(Stored dataset items)
────────────────
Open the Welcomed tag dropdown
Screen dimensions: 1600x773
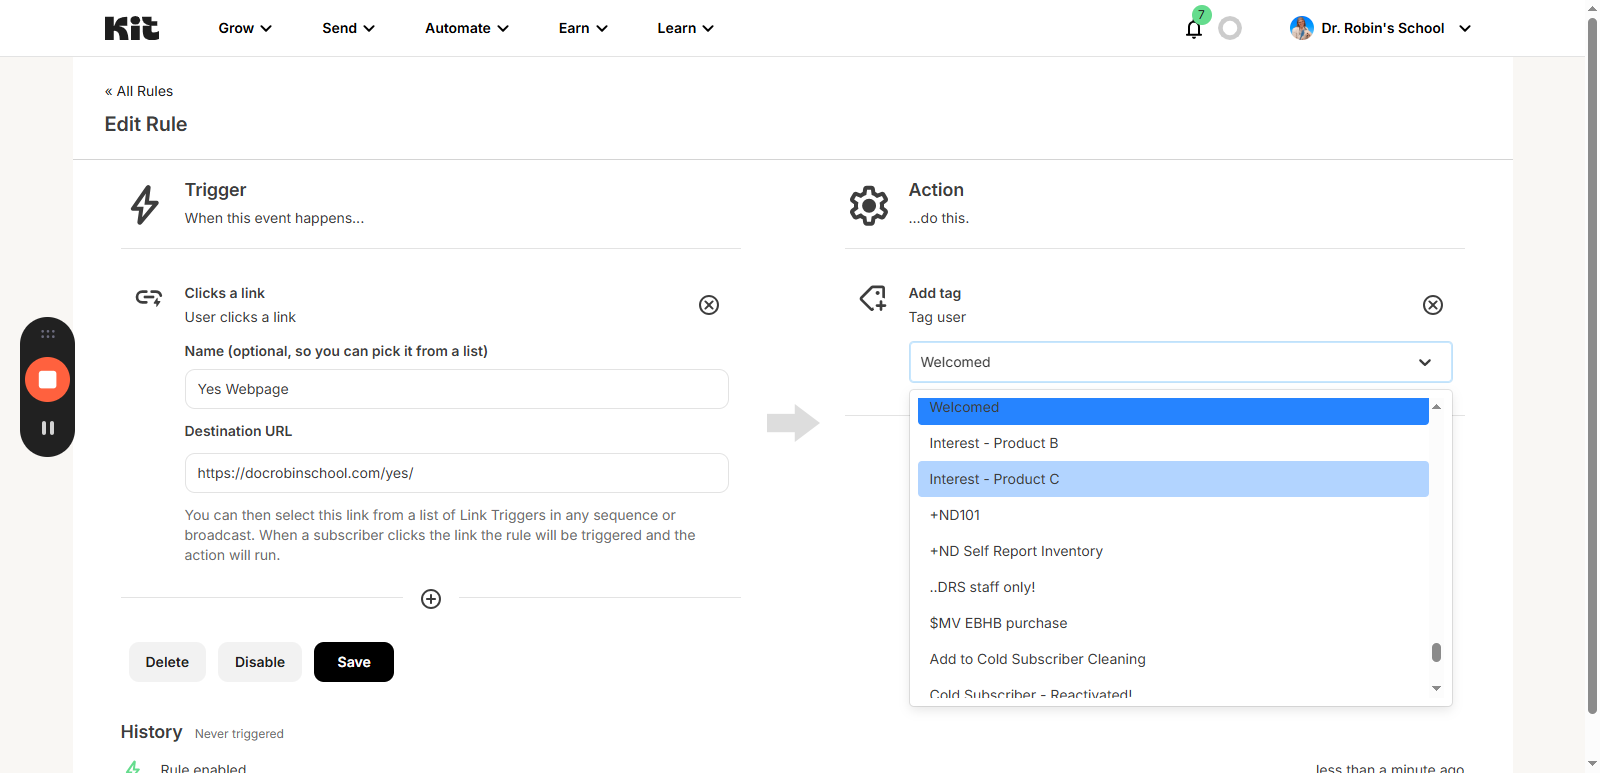tap(1180, 362)
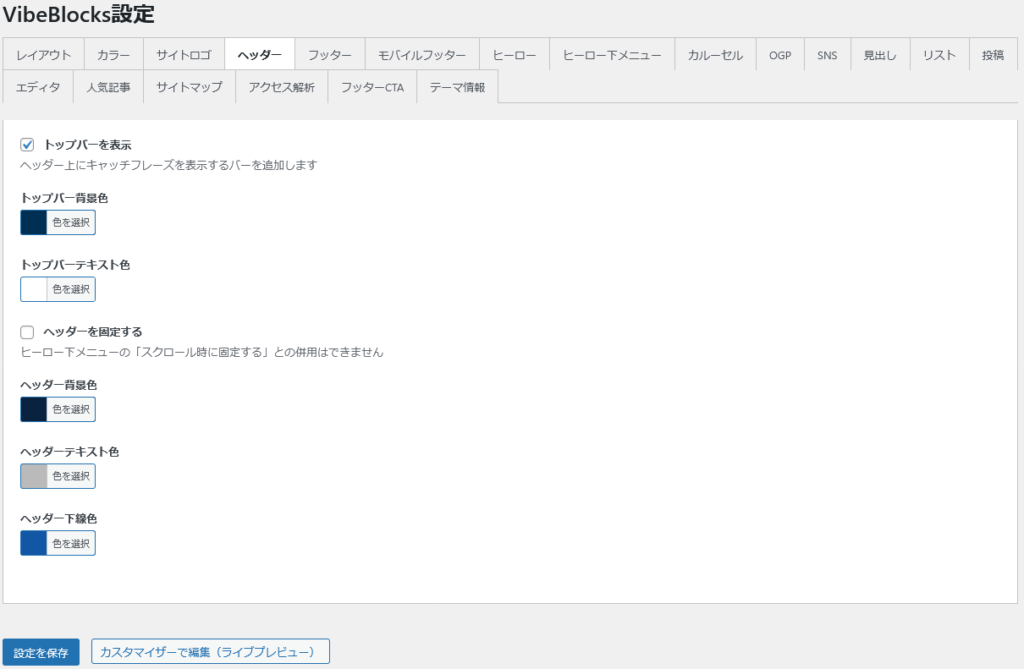Go to the サイトロゴ tab
This screenshot has height=669, width=1024.
coord(184,55)
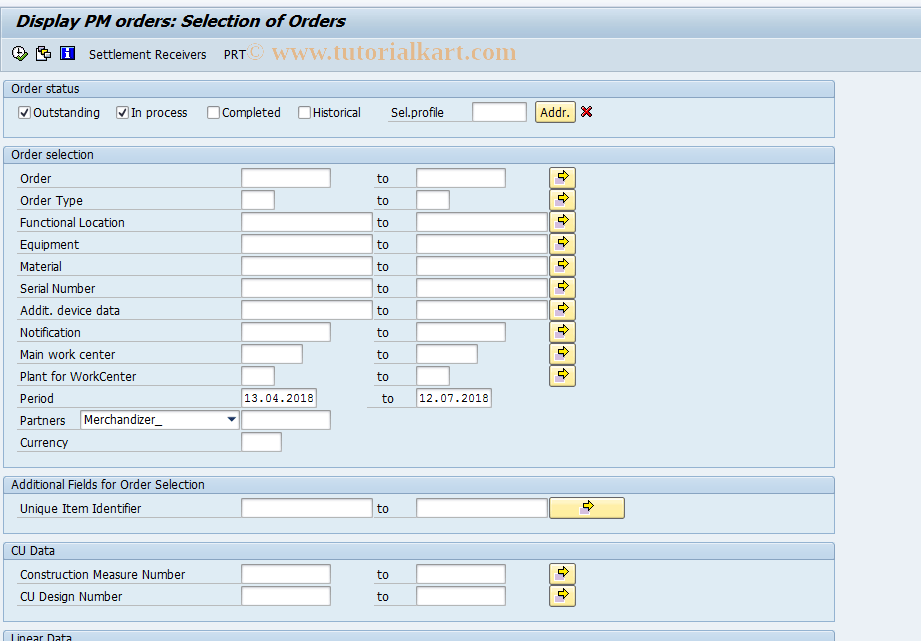Execute the order selection report
The width and height of the screenshot is (921, 641).
[x=18, y=53]
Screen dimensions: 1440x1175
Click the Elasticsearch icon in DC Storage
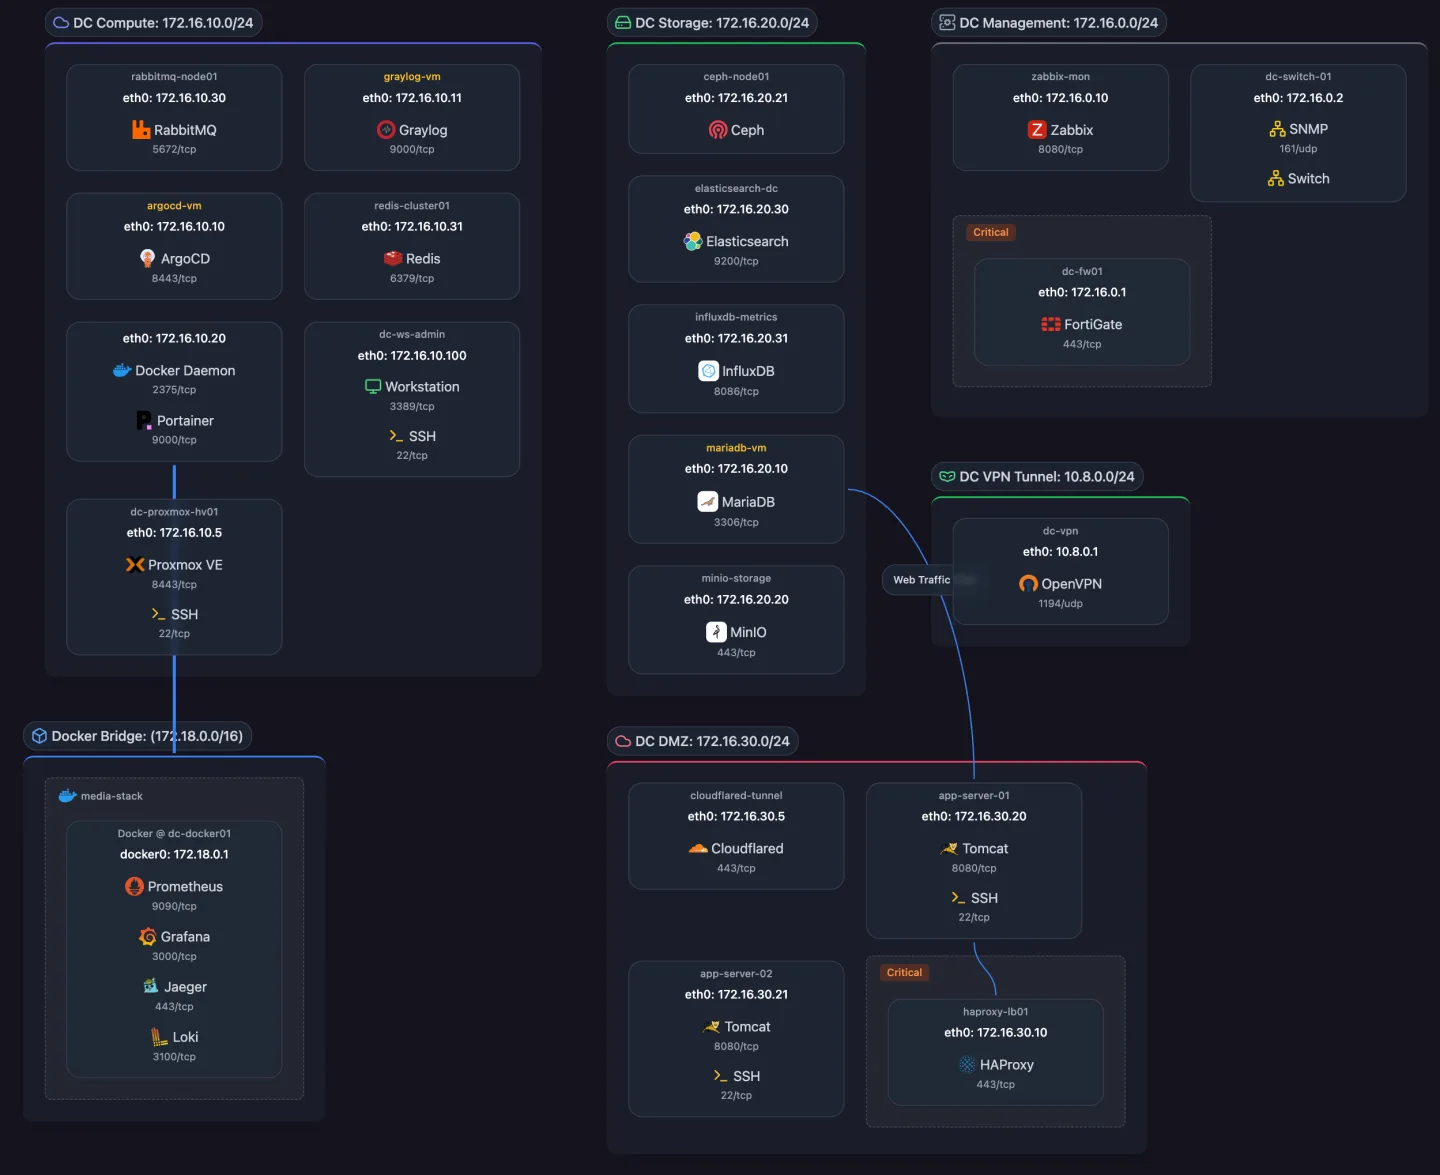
────────────────
- Work order
The response must consist of the entries above exactly as they stand, minus any pictures.

- Answer below
Open the Welcomed tag dropdown
Screen dimensions: 1600x773
tap(1180, 362)
Go to the サイトロゴ tab
This screenshot has height=669, width=1024.
coord(184,55)
Execute the order selection report
The width and height of the screenshot is (921, 641).
[x=18, y=53]
Screen dimensions: 1440x1175
Click the Elasticsearch icon in DC Storage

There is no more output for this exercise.